Study material:

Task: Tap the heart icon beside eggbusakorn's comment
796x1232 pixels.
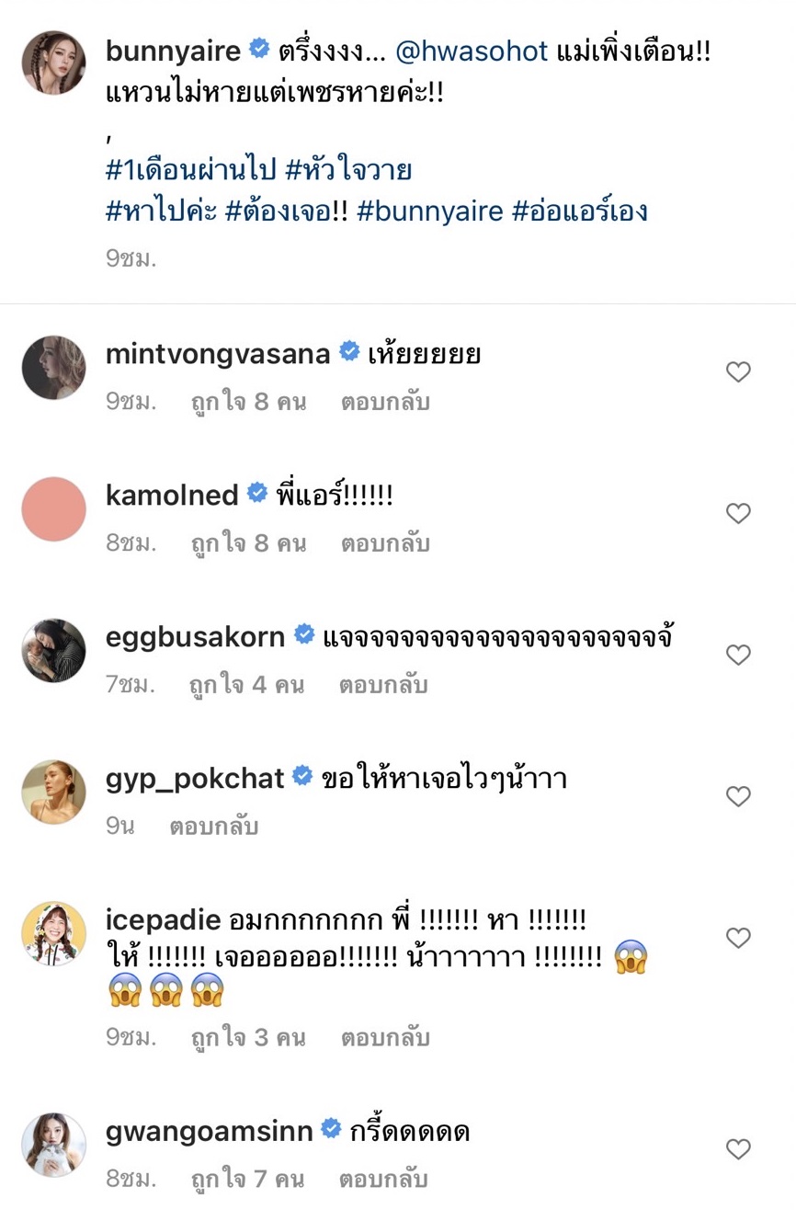Action: 738,655
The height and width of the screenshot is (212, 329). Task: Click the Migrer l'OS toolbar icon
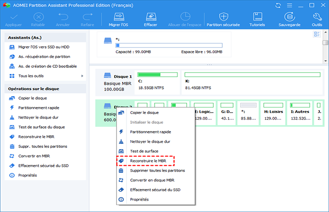point(117,18)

What to do:
Write out exactly the lines from the one containing "796x1232 pixels." through the end of the entries, both included. Pictures are not copied.

Answer for this exercise:
796x1232 pixels.
Action: 738,655
The height and width of the screenshot is (212, 329). Task: Click the Migrer l'OS toolbar icon
point(117,18)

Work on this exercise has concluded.